19-07-2025 LEMMER – De Europese Commissie heeft woensdag 16 juli de begrotingsvoorstellen voor de Europese Unie voor de periode 2027 tot 2034 gepresenteerd. Het Gemeenschappelijk Landbouwbeleid wordt in dit voorstel ondergebracht in een nieuw samengesteld fonds met onder andere cohesiegelden en investeringsfondsen voor defensie. Daarmee krijgen landen zeggenschap over de nationale invulling van het Europese geld voor verschillende doeleinden. LTO Nederland ziet als risico dat dit tot een groot ongelijk speelveld voor boeren zal leiden als landen verschillende prioriteit leggen bij de besteding van landbouwgelden.
LTO voorziet een forse reductie in het landbouwbudget op Europees niveau, op grond van concepten die daar eerder over uitlekten. In de voorstellen wordt een minimumbedrag vastgesteld voor de gehele Europese begroting dat besteed moet worden aan landbouwmaatregelen.
Helder is dat dit bedrag aanzienlijk lager zal zijn dan de huidige landbouwbegroting. Individuele landen kunnen echter zelf kiezen hoeveel ze aan landbouw willen besteden en hoe ze dit in willen vullen. Voor directe betalingen aan boeren mogen landen variëren in welk budget ze per hectare willen betalen.
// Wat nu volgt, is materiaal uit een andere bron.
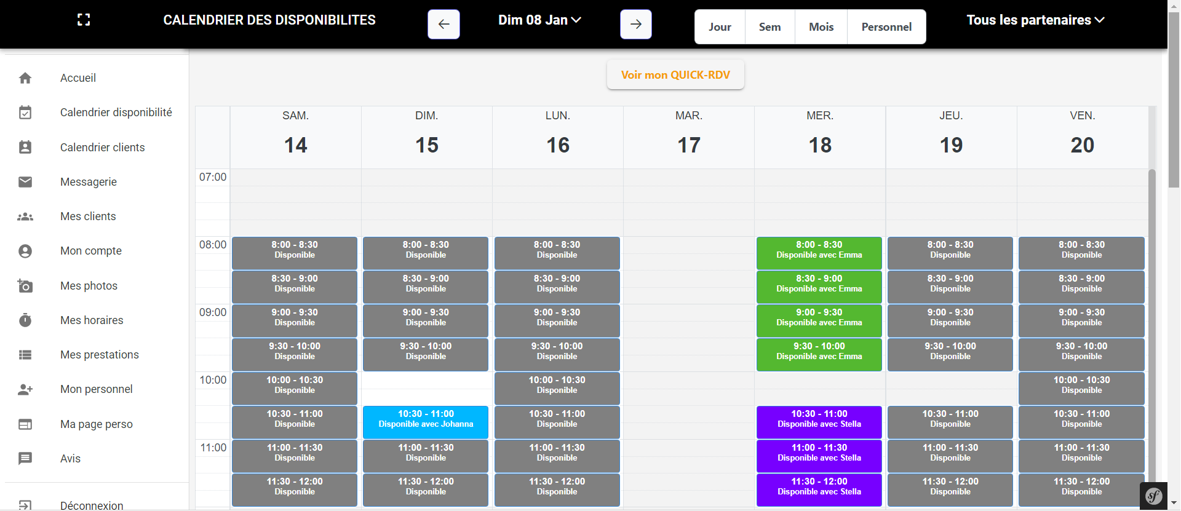Click the calendar's vertical scrollbar thumb
This screenshot has height=511, width=1181.
(1151, 307)
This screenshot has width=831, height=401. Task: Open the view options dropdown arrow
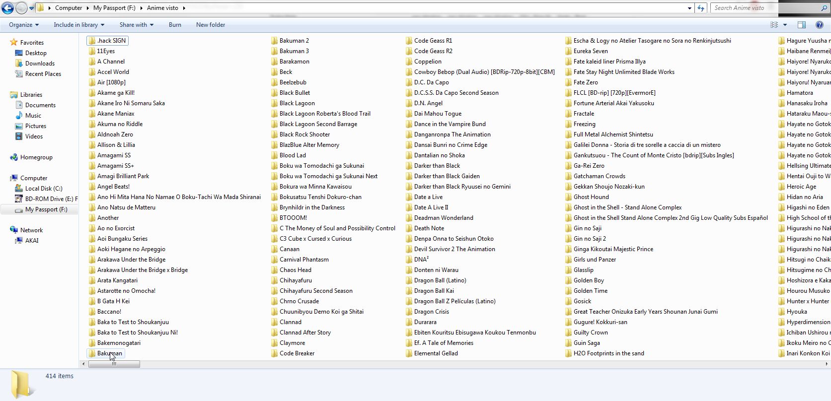coord(785,25)

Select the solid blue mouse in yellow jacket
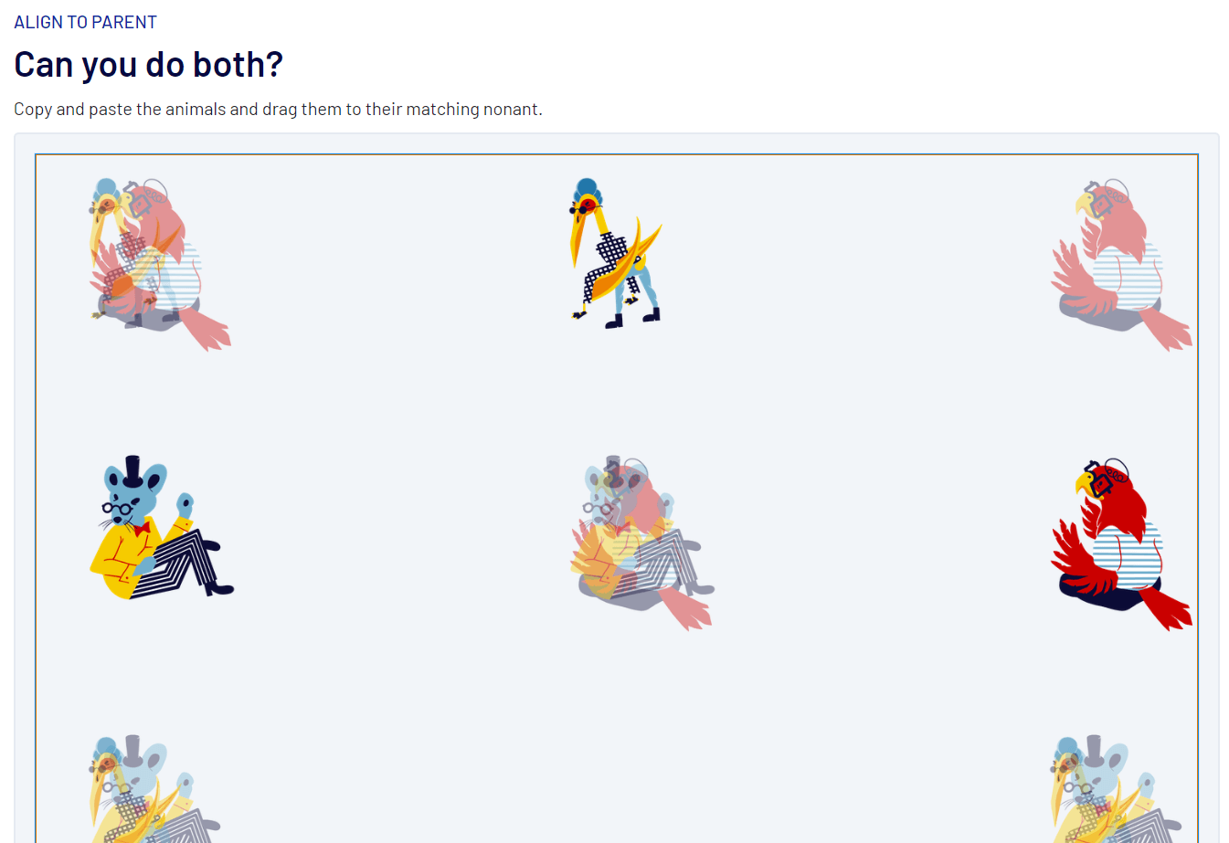(162, 528)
Daarnaast kunnen lidstaten ook zelf bepalen hoeveel budget besteed wordt aan andere programma’s voor de landbouw, zoals betalingen voor jonge boeren of milieu- en klimaatmaatregelen.
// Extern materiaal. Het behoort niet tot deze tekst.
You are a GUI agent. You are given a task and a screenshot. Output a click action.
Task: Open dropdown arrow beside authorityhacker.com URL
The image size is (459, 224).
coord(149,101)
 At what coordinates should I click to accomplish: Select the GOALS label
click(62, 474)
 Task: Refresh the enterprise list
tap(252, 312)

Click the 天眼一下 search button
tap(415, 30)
De Europese Commissie stelt voor om afscheid te nemen van de twee bestaande pijlers van het Gemeenschappelijk Landbouwbeleid: directe betalingen en het plattelandsbeleid. Er blijft een verplichting om hectarepremies uit te betalen, maar de huidige eco-regelingen en het agrarisch natuurbeheer worden samengevoegd. Onder het nieuwe voorstel moeten lidstaten ook verplicht budget investeren in een aantal maatregelen, zoals betalingen voor jonge, kleine en biologische boeren, crisismaatregelen, en betalingen voor milieu en klimaat. De verdeling tussen deze betalingen blijft echter aan de landen zelf.
Deze ruimte, gecombineerd met een kleiner budget, zal betekenen dat er nóg meer verschil komt in de landbouwsubsidies tussen lidstaten, met een ongelijk speelveld voor boeren als gevolg, voorziet LTO. De hectaretoeslagen zullen meer toebedeeld moeten worden aan kleinere ondernemers. Hierdoor worden boeren met meer hectares gekort op betalingen, terwijl zij ook meer kosten moeten maken om aan de ontvangstvoorwaarden te voldoen.
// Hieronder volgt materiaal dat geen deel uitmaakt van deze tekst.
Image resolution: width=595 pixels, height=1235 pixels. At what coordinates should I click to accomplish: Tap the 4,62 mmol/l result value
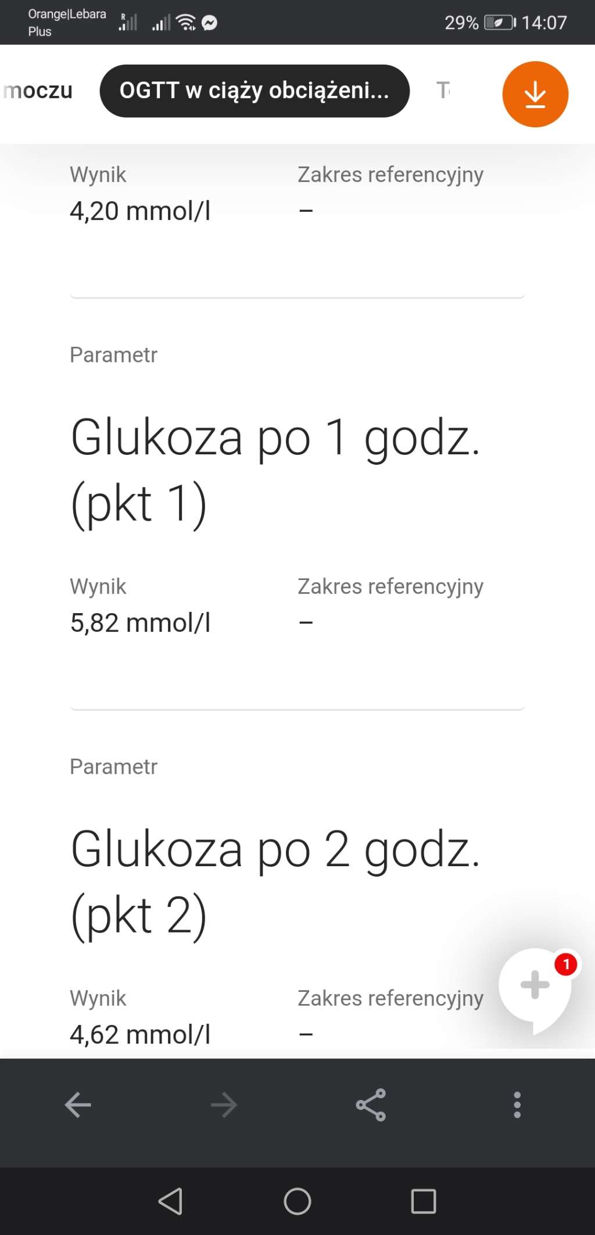140,1035
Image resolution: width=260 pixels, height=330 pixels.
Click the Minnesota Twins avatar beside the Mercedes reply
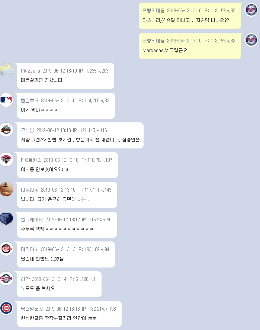pyautogui.click(x=251, y=40)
LTO Nederland zet er maximaal op in om een ongelijk speelveld tussen lidstaten door de invulling van het Gemeenschappelijk Landbouwbeleid zo veel mogelijk te voorkomen. Daarnaast pleit LTO ervoor om de gelden zo veel mogelijk in te zetten voor programma’s die doelsturing stimuleren, en ondernemers helpen met innoveren en verduurzamen.